Here are some tips for handling:
- Always support their body while handling.
- Be gentle; avoid fast or sudden movements.
- Handle them regularly to keep them socialized, but limit handling during shedding.
Conclusion
Through this post, I hope I’ve been able to give you a glimpse into the fascinating world of Children’s Python care. Remember, each snake is different, and what works for Monty may not work for your python. Stay observant, flexible, and most importantly, enjoy the journey!
In truth, the Children’s Python is one of the best pet pythons available today. It just gets overlooked because of its smaller size and more subtle markings compared with many other species.
My feeling is that in time, more and more morphs (color variations) of these snakes will become available in the US and Europe. Eventually, it will be one of the most popular pet snakes. Why not get some experience with them now?
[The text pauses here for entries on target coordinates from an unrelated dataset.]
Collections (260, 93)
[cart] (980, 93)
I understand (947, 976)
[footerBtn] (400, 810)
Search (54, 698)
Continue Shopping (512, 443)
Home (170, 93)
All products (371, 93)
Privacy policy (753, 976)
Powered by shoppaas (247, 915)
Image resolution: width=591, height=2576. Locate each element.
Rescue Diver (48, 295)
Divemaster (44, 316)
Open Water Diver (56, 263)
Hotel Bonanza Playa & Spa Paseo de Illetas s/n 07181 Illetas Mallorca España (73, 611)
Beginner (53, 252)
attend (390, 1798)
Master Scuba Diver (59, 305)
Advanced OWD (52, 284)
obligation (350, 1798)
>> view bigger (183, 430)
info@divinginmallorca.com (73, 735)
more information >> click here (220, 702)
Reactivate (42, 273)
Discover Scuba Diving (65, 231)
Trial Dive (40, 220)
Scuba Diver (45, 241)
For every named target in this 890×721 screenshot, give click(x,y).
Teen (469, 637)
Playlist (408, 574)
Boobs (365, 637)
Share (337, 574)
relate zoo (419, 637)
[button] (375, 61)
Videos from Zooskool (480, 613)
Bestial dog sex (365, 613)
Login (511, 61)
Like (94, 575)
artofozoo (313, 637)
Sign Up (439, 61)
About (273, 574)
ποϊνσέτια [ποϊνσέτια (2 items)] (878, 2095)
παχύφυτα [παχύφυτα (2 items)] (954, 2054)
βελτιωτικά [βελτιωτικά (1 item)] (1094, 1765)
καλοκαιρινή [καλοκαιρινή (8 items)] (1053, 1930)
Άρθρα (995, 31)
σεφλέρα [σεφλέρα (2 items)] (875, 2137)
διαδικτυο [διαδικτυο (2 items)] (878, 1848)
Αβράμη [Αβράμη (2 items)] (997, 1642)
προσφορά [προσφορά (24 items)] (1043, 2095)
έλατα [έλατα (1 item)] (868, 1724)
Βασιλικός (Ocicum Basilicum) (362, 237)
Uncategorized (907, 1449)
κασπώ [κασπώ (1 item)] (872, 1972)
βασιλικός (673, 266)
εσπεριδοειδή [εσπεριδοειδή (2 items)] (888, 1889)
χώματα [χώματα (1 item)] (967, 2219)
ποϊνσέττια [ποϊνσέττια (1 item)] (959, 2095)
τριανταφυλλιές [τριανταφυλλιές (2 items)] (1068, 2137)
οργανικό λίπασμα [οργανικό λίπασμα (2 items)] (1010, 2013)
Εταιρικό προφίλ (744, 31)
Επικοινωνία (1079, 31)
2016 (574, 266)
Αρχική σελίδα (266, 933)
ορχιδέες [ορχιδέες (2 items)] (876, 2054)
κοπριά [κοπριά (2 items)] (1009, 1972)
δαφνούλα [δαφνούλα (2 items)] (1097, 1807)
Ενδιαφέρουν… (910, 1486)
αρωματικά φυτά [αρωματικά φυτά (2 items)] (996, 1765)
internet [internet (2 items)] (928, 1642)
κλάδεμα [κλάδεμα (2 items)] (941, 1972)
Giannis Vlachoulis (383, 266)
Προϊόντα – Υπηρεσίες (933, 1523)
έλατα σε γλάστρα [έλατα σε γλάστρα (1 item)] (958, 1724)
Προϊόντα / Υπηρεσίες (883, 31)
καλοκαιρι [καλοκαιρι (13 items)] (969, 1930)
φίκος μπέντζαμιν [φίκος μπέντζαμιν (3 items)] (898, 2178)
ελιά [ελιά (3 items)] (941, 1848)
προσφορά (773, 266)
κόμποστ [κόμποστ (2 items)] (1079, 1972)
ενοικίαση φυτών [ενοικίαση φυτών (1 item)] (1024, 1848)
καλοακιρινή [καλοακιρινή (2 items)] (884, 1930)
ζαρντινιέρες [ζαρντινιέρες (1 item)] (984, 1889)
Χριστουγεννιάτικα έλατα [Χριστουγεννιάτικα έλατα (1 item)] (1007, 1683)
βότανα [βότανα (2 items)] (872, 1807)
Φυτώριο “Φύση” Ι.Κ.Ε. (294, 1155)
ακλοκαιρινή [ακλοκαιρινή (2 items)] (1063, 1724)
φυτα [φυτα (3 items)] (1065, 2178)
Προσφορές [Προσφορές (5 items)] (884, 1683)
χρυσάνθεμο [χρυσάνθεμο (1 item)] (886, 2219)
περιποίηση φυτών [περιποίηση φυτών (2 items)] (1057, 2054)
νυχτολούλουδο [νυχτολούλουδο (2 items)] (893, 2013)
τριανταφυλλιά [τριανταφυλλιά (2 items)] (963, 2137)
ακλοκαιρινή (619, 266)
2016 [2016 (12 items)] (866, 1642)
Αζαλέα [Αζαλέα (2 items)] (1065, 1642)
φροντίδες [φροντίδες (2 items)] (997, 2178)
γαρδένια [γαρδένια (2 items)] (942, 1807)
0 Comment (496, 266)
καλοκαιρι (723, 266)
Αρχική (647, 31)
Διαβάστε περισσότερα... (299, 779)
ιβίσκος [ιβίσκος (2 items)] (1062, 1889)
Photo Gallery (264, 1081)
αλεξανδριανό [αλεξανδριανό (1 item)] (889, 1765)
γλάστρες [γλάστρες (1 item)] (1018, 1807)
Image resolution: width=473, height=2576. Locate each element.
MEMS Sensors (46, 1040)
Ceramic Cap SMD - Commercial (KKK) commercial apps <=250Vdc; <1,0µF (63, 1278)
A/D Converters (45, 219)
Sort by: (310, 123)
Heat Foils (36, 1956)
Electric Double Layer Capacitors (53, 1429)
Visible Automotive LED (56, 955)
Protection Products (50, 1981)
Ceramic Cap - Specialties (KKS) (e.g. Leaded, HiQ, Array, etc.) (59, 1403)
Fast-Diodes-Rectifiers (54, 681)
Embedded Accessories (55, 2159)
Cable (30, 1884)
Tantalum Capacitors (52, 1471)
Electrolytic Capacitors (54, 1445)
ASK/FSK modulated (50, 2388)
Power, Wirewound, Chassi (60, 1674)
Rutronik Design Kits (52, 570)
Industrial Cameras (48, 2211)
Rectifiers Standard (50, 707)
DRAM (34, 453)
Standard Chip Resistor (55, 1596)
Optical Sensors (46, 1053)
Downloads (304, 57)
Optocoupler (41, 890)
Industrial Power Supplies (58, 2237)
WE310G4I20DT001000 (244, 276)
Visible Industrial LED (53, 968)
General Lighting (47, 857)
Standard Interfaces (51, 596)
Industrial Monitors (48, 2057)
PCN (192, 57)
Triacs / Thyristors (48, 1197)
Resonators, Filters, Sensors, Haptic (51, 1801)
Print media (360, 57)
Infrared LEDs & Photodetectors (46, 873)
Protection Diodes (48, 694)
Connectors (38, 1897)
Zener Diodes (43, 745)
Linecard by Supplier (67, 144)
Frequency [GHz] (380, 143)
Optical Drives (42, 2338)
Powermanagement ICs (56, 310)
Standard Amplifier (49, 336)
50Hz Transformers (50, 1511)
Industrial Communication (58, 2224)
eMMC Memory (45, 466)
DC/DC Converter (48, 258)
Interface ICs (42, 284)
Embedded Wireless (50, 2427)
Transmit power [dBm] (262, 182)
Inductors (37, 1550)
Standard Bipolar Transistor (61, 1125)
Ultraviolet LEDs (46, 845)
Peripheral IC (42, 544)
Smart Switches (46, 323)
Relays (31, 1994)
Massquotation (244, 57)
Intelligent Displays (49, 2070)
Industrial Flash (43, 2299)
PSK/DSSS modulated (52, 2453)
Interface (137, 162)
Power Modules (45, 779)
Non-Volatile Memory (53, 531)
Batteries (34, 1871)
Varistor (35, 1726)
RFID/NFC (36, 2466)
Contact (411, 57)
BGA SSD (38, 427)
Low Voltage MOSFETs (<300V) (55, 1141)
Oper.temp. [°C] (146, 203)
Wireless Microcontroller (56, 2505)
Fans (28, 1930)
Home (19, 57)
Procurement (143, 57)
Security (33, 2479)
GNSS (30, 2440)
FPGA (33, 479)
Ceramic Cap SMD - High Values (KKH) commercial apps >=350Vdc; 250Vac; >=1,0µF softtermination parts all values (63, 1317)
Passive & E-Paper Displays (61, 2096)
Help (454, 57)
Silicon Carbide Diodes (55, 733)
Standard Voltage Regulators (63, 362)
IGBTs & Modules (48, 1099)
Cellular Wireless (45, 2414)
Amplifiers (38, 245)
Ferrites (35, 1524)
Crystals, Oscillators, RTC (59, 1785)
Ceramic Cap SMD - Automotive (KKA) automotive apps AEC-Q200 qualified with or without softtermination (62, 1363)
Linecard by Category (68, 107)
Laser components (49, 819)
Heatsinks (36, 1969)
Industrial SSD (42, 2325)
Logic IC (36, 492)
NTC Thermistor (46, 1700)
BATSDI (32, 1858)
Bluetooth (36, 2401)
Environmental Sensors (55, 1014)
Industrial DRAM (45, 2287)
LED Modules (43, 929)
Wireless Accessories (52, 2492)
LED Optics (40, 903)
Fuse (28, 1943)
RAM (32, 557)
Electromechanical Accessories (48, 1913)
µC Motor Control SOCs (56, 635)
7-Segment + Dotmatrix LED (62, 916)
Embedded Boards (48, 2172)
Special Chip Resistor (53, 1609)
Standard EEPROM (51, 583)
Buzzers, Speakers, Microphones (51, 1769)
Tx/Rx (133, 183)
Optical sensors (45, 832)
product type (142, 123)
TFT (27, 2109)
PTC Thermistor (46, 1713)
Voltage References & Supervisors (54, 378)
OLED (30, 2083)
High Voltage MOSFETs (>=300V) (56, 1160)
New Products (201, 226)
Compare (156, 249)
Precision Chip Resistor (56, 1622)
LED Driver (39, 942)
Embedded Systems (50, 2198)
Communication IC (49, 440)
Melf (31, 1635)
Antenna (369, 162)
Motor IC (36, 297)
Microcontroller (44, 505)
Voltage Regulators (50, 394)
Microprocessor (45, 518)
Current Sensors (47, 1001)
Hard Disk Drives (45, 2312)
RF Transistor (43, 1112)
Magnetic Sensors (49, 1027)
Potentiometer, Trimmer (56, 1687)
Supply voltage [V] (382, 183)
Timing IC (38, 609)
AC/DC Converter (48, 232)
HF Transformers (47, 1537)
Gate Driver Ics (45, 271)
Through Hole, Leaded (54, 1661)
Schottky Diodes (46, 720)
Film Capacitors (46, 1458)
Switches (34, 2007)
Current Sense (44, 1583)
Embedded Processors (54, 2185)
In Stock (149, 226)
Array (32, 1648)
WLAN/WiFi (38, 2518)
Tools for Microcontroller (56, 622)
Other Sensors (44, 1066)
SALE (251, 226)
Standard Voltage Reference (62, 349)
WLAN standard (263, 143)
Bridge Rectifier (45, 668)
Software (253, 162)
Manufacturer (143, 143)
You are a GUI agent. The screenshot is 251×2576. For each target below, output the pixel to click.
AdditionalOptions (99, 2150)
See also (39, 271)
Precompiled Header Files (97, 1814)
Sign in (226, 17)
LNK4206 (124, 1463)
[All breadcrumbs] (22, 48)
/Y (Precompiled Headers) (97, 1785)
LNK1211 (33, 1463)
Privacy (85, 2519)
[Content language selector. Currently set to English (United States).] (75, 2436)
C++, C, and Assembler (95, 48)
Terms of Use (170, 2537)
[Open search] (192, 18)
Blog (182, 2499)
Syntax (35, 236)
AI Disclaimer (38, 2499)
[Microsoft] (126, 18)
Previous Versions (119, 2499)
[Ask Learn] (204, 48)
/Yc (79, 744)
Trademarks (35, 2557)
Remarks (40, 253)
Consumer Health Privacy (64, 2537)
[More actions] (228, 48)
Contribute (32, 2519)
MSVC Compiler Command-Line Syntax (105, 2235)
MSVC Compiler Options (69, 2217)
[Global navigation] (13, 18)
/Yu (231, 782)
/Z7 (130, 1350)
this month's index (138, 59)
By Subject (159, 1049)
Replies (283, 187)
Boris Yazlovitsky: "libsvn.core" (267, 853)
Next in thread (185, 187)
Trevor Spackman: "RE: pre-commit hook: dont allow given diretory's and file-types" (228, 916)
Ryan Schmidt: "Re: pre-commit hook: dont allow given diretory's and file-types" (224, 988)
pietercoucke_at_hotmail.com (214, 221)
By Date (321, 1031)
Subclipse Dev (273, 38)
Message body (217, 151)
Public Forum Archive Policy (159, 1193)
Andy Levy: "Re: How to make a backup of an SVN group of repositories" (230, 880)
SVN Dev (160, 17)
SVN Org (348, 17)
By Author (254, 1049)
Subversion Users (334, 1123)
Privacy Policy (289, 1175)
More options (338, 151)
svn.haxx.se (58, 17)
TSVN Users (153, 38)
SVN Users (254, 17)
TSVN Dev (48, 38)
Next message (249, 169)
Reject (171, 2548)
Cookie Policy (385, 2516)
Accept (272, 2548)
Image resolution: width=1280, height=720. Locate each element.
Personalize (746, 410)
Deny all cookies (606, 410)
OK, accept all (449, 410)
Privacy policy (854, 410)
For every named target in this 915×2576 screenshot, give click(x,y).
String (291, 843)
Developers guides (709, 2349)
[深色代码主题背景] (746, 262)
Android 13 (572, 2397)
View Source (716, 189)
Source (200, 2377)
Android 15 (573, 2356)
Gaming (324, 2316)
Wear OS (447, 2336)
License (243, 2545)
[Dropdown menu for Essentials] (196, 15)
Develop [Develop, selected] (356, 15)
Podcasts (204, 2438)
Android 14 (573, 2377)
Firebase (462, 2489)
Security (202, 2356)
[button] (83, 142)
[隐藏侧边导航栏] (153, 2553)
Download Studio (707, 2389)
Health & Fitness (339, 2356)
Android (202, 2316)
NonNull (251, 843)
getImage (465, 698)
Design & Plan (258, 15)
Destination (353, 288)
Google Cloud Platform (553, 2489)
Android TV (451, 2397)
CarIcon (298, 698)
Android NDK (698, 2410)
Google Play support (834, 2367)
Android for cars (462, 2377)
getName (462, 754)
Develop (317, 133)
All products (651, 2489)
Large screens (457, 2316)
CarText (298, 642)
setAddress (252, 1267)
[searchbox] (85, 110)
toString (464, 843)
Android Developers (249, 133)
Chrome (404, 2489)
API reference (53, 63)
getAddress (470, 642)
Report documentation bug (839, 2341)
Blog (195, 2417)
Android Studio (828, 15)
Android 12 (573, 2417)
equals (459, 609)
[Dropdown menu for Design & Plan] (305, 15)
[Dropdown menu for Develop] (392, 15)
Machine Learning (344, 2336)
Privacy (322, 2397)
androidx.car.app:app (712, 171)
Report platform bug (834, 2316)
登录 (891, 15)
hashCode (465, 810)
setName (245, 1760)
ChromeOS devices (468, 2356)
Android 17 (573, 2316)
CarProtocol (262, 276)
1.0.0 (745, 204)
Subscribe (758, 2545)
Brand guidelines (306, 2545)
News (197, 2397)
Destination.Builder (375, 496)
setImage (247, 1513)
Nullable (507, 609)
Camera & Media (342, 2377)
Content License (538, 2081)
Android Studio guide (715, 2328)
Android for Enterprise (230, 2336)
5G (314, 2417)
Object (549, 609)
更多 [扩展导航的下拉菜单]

FAQ related to Children’s Python Care
Do children’s pythons like to be held?
It’s extremely difficult to determine whether any snake really likes to be held. They don’t show complex emotions like we do, after all. What is certain is that Children’s Pythons are very docile, and adjust well to regular, gentle handling. To me, it does seem like some of them enjoy being handled because they use it as an opportunity to climb and explore.
How big should a children’s python enclosure be?
The ideal Children’s Python enclosure should be at least 24in (60cm) long, by 12 (30cm) high and 18in (45cm) deep. Though they are a very small species, many of them are still reasonably active. Their enclosure should give them opportunities to explore and climb. It should also be larger enough to support a thermal gradient (warm side and cool side)
What is the best bedding for a children’s python?
Personally I think newspaper is the cheapest, easiest, and most hygienic. You can even get unprinted newspaper offcuts on Amazon or eBay. That said, it’s not exactly what I’d call aesthetically pleasing. If you go to the trouble of making a naturalistic enclosure, you’ll be better off using something like cypress mulch.